We further analyzed mTOR signaling and progenitor cell markers in fixed FCD I and FCD II specimens. Expression of pS6, KLF4, and SOX2 were examined by IHC. SOX2 (Figure 3a) and KLF4 expressions (Figure 3b) were detected in all FCD II specimens, which were largely confined to DNs and BCs in FCD II. In contrast, only minimal expression of SOX2 or KLF4 were detected in sporadic FCD I specimens. For pS6, we utilized two antibodies recognizing different phosphorylation sites of pS6: ser240/244 and ser 235/236. We also examined pS6 (ser 235/236 and ser 240/244) expression in DNs and BCs of FCD II (Figure 3c, 3d). More than 90% of BCs/DNs in FCD II specimens exhibited phosphorylated pS6 at ser 235/236 and ser 240/244 while in FCD I specimens, we failed to detect this aberrant phosphorylation of pS6.

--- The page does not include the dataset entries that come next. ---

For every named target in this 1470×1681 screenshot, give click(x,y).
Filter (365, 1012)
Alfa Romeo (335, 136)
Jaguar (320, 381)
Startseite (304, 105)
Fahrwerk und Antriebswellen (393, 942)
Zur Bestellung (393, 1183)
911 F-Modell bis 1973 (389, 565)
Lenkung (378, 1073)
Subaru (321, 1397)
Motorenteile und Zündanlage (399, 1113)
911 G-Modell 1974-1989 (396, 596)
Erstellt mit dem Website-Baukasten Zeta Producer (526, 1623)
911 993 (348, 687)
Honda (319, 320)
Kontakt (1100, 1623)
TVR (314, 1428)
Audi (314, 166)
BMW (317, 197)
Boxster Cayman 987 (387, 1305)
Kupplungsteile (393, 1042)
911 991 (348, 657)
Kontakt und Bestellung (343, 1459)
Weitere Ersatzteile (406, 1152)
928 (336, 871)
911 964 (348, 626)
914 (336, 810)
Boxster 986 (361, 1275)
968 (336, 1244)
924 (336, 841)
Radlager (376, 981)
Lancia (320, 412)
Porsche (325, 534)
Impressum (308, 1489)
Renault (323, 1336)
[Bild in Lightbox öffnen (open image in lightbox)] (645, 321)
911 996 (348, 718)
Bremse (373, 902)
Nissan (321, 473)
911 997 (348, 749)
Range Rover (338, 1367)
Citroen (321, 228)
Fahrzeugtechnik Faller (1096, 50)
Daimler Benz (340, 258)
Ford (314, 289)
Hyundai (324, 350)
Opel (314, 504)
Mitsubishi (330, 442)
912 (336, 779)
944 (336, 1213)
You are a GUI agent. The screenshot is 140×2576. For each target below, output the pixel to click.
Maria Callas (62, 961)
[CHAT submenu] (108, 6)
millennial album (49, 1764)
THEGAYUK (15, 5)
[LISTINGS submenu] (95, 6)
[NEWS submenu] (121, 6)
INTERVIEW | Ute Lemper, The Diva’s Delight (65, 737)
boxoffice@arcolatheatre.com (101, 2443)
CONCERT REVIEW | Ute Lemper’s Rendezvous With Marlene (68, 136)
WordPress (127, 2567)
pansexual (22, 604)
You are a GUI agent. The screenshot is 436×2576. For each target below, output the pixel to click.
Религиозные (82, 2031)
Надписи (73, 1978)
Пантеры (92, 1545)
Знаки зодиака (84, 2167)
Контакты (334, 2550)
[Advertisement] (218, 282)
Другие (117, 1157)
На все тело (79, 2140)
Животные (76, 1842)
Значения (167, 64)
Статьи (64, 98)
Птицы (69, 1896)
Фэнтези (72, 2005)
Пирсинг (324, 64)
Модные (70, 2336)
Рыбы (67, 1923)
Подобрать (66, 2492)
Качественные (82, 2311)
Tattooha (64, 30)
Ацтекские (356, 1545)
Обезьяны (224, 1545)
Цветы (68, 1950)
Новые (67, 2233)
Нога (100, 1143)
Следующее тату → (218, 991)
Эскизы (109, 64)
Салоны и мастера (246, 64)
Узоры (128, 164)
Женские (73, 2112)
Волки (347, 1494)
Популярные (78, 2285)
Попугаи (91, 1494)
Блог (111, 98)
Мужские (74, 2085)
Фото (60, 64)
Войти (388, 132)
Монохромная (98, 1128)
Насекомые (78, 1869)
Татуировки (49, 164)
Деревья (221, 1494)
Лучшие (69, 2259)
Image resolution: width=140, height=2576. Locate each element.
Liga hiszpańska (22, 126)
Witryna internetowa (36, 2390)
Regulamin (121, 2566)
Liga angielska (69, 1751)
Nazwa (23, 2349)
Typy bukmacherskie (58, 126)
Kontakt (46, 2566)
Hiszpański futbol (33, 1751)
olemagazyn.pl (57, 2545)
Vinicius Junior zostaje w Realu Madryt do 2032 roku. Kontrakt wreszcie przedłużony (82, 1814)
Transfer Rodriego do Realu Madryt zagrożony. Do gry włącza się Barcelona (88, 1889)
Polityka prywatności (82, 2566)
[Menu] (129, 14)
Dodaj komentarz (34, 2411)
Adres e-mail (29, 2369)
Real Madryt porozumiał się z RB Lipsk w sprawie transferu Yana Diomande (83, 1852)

Immunohistochemistry of the FCD II BCs and DNs specimens.

Figure 3: Immunohistochemistry of the FCD II BCs and DNs specimens. a. immunoreactivity for SOX2 (×200); b. immunoreactivity for KLF4 (×400); c. immunoreactivity for mTORC1 signaling proteins phospho-ribosomal S6 (ser 235/236) (×200); d., phospho-ribosomal S6 (ser 240/244) (×100);

For double-labelled immunofluorescence, pS6 (ser 235/236) and SOX2 were double labelled and results showed the co-labelling of some BCs/DNs (Figure 4a, 4b, 4c, 4d), although many small SOX2 positive cells were not labelled. Double labelling of pS6 (ser235/236) and KLF4 showed the co-labelling of some BCs/DNs (Figure 4e, 4f, 4g, 4h). And double labelling of pS6 (ser 240/244) and SOX2 showed the co-labelling of some BCs/DNs (Figure 4i, 4j, 4k, 4l). Double labelling of pS6 (ser 240/244) and KLF4 showed the co-labelling of some BCs/DNs (Figure 4m, 4n, 4o, 4p).

Double-labelled immunofluorescence results in FCDII cases.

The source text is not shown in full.